------ Records shown
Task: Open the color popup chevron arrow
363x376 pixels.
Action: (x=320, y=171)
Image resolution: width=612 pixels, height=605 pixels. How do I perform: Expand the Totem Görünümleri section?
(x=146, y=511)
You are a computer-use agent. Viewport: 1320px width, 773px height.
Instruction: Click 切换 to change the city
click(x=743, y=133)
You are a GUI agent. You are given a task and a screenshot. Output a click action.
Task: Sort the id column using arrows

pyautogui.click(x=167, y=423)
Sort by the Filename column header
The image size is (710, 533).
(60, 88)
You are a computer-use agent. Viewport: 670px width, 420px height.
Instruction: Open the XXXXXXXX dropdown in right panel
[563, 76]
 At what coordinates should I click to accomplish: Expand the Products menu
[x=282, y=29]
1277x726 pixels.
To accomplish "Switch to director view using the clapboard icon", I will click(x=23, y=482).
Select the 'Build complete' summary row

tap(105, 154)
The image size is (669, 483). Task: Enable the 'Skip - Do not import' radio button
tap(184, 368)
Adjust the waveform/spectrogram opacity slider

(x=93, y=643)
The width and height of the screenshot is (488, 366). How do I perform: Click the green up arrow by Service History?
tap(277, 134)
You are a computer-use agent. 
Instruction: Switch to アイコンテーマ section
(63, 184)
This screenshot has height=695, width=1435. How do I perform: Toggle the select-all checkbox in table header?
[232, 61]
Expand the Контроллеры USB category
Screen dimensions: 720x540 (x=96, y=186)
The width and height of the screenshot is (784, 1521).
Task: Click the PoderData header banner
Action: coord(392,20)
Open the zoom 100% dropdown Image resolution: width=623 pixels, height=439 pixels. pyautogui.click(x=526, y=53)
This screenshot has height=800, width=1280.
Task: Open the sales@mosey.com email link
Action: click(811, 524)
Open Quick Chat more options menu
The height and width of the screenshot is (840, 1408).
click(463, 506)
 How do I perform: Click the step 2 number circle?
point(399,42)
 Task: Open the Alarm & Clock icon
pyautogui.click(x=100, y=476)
------------
● What you have to do: Nothing but the lines from the one with "Expand the Контроллеры USB category" to the last line of the data should appear in the answer, each exactly as it stands.

● Solution to this problem:
Expand the Контроллеры USB category
Screen dimensions: 720x540 (x=96, y=186)
The width and height of the screenshot is (784, 1521).
Task: Click the PoderData header banner
Action: coord(392,20)
Open the zoom 100% dropdown Image resolution: width=623 pixels, height=439 pixels. pyautogui.click(x=526, y=53)
This screenshot has height=800, width=1280.
Task: Open the sales@mosey.com email link
Action: click(811, 524)
Open Quick Chat more options menu
The height and width of the screenshot is (840, 1408).
click(463, 506)
 How do I perform: Click the step 2 number circle?
point(399,42)
 Task: Open the Alarm & Clock icon
pyautogui.click(x=100, y=476)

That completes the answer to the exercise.